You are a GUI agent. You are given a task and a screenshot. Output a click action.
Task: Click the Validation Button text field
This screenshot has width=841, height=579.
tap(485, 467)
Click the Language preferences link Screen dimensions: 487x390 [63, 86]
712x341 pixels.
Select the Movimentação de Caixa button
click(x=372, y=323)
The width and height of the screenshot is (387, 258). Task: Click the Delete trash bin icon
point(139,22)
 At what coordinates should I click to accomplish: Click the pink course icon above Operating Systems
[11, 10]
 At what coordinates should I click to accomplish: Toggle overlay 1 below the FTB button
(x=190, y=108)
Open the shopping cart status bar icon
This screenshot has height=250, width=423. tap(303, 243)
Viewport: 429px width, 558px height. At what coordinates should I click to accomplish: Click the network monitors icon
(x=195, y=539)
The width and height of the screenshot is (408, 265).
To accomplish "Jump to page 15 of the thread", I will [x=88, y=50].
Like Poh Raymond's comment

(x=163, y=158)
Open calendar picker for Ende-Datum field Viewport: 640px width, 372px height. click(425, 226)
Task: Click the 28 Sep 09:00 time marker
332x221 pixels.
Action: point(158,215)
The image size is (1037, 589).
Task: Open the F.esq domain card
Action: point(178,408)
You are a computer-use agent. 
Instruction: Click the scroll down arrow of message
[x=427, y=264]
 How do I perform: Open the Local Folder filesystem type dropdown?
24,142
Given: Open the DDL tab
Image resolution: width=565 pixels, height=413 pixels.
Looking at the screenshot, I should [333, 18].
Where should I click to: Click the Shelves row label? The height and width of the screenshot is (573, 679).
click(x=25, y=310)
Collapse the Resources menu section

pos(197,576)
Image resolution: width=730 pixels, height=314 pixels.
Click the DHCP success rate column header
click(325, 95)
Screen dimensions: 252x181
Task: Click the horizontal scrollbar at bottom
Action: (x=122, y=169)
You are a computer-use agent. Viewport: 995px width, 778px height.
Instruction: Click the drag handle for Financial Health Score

■ WHAT THE TASK REQUIRES
Give only how many lines above hold "field".

■ SOLUTION
2